Ford Motor Company, Dearborn, MI

Paper No. IMECE2002-32922, pp. 41-49; 9 pages
doi:10.1115/IMECE2002-32922
From:
  • ASME 2002 International Mechanical Engineering Congress and Exposition
  • Transportation: Making Tracks for Tomorrow’s Transportation
  • New Orleans, Louisiana, USA, November 17–22, 2002
  • Conference Sponsors: Transportation
  • ISBN: 0-7918-3656-8 | eISBN: 0-7918-1691-5, 0-7918-1692-3, 0-7918-1693-1
  • Copyright © 2002 by ASME

abstract

The use of composite materials in the automotive industry is growing since these materials exhibit high stiffness, strength and low weight. As such, analytical capabilities must be developed in order for these materials to be used in more structural applications.
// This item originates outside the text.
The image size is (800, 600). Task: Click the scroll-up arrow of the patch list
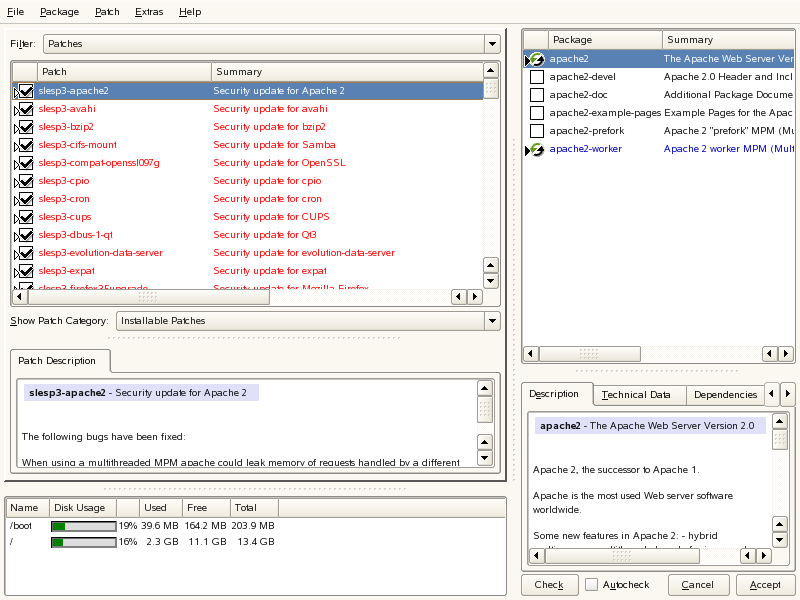490,71
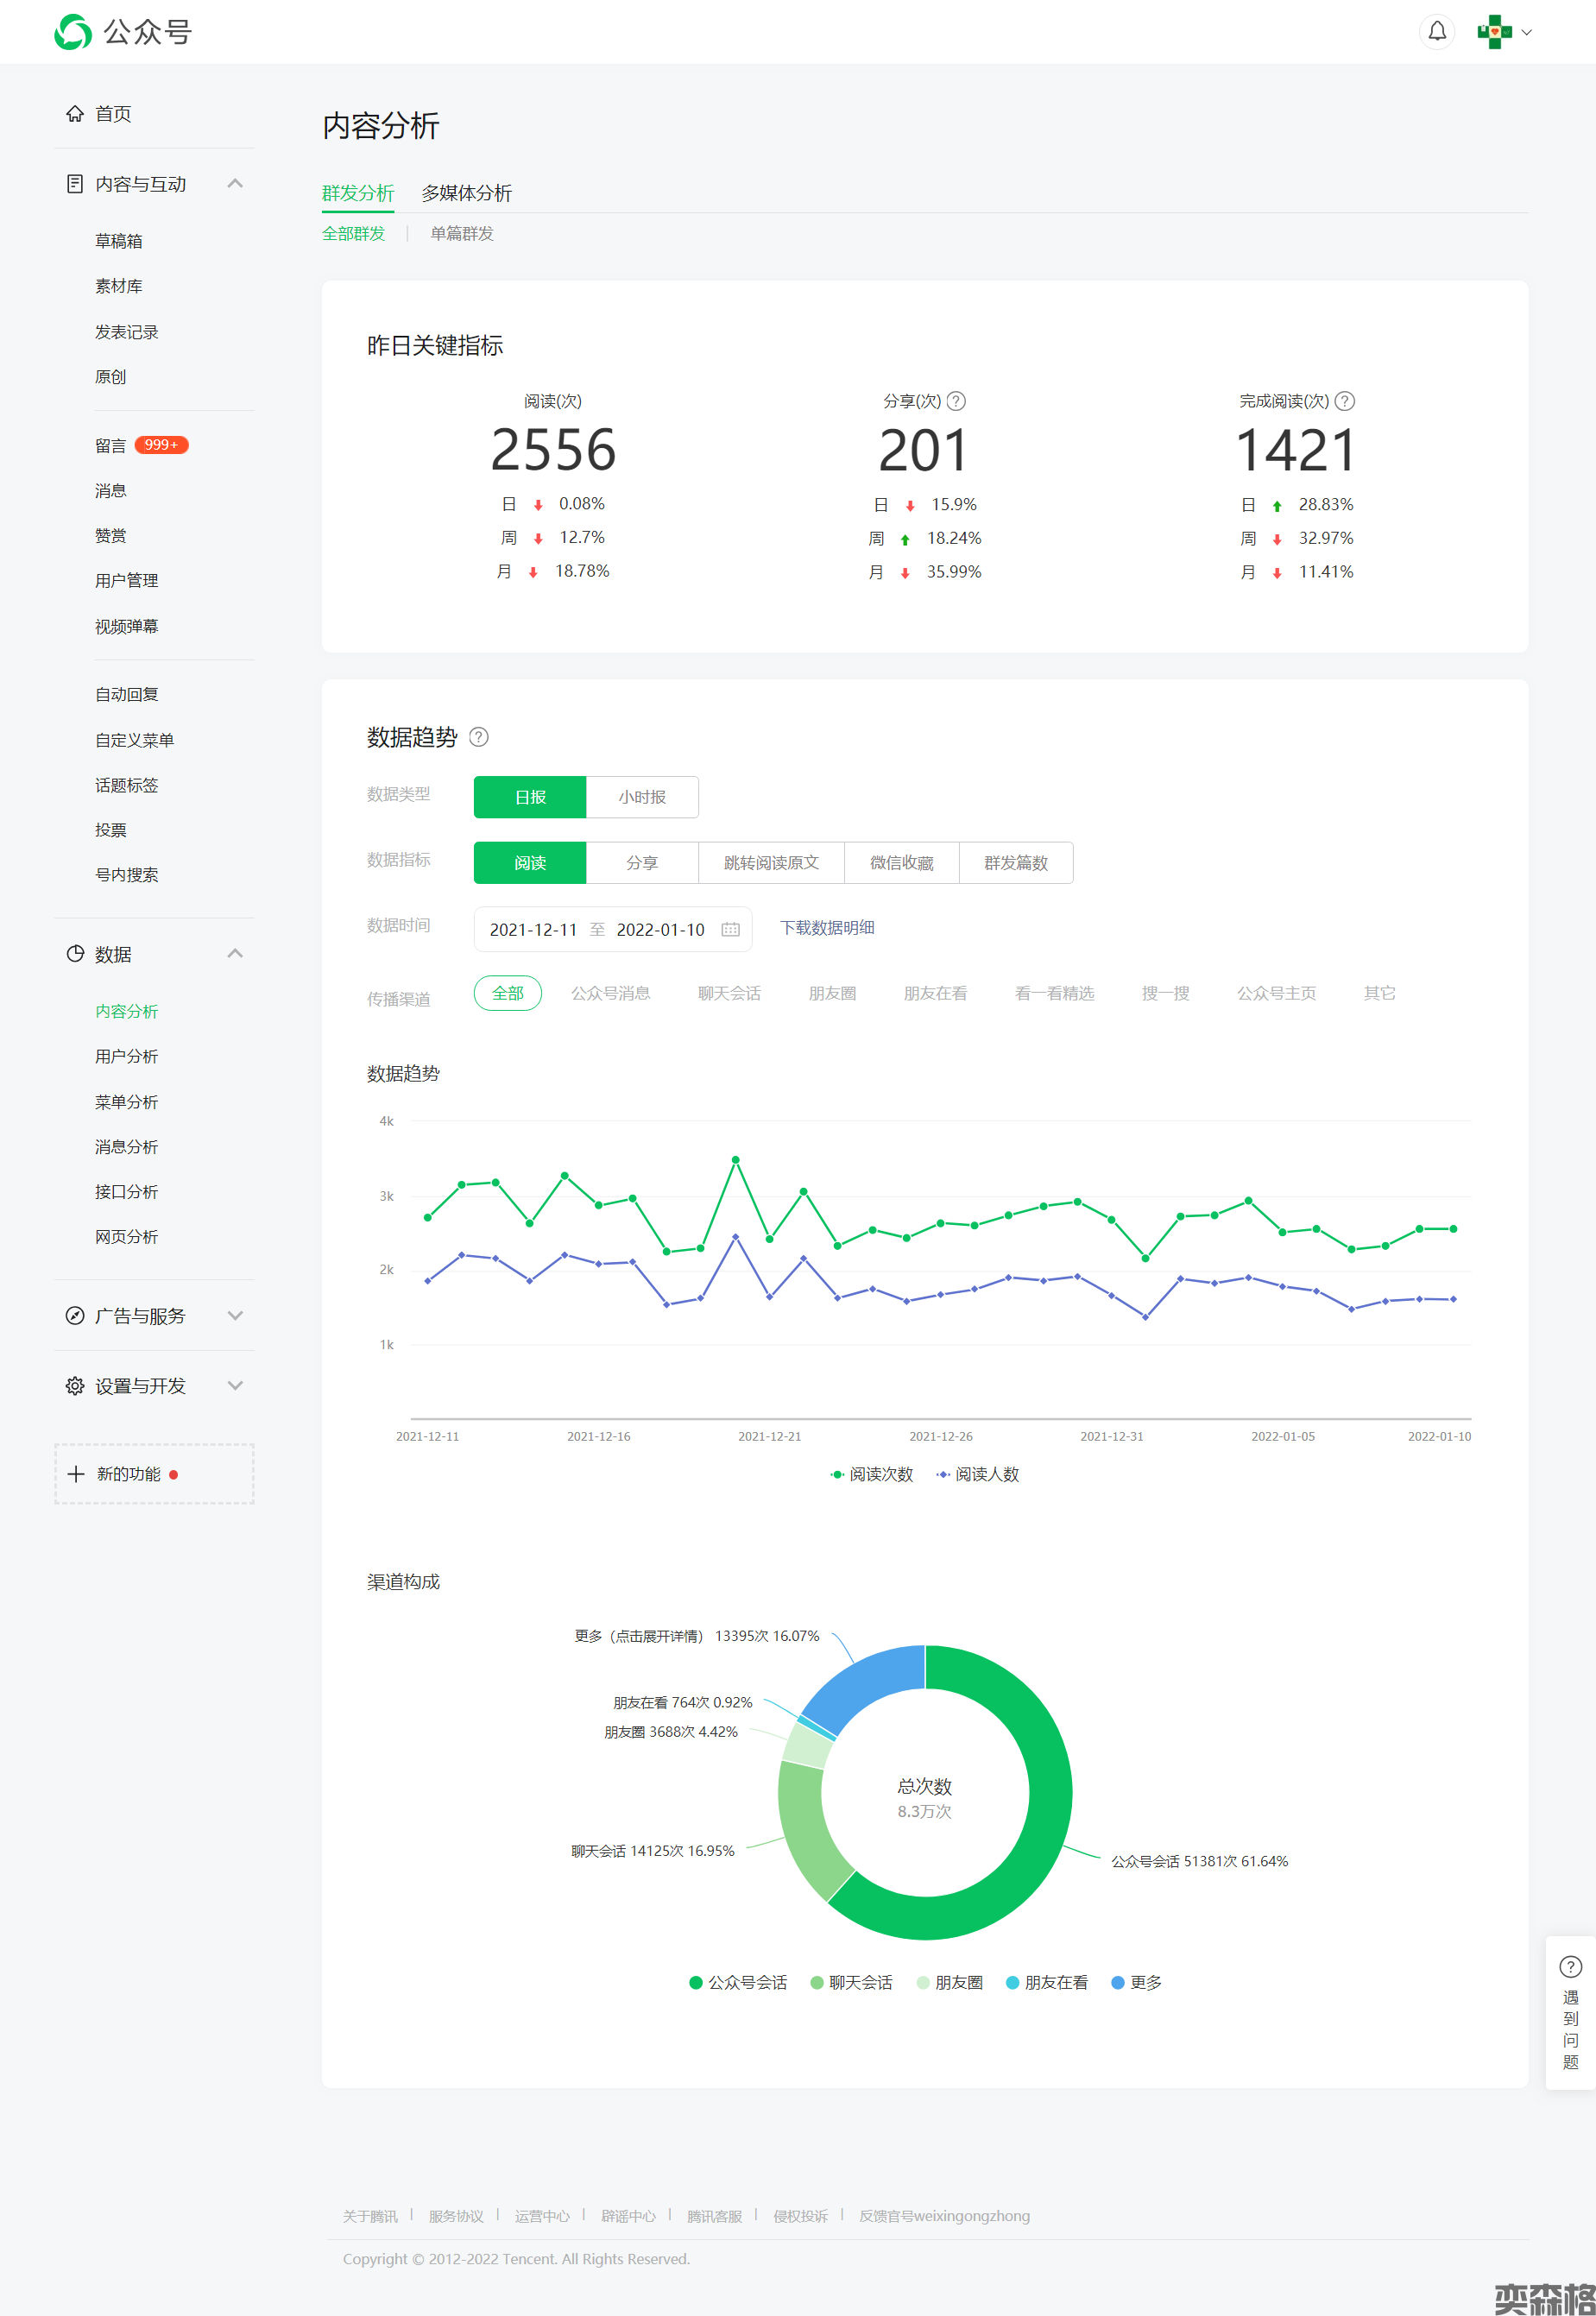Open the calendar icon in date range field
Image resolution: width=1596 pixels, height=2316 pixels.
click(730, 929)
Previous work in the area of crush performance has concentrated on experimental and empirical studies that have qualitatively characterized the crush process. These studies have shown that the crush process in composite materials is complex, and is dominated by fiber/matrix microcracking, which is the main energy absorption mechanism. In this study, the crush performance of a set of tubular composite structures were modeled using the explicit code RADIOSS™. Unlike many of the other commercially available codes, the composite material model within RADIOSS uses material input parameters that can be easily extracted from basic material test. These tests would include a 0° and 90° tensile and compressive test, as well as an in-plane shear test. The model can also accommodate strain rate effects. As the structure is loaded, the stresses within each element and ply are calculated. Using a Tsai-Wu failure criterion, the material fracture is simulated by removing a failed ply within a given element. As a consequence, the material degradation within and ahead of the crush front is simulated. The results of the study showed that the steady state crush load could be predicted accurately. However, the exact failure mode with the crushed structure was not as accurately represented in the model. In addition, two other case studies one being a 3-point bending on a hexagonal section and composite sandwich plate impact analysis were also performed. The results showed good agreement with experiments in both load levels and failure modes.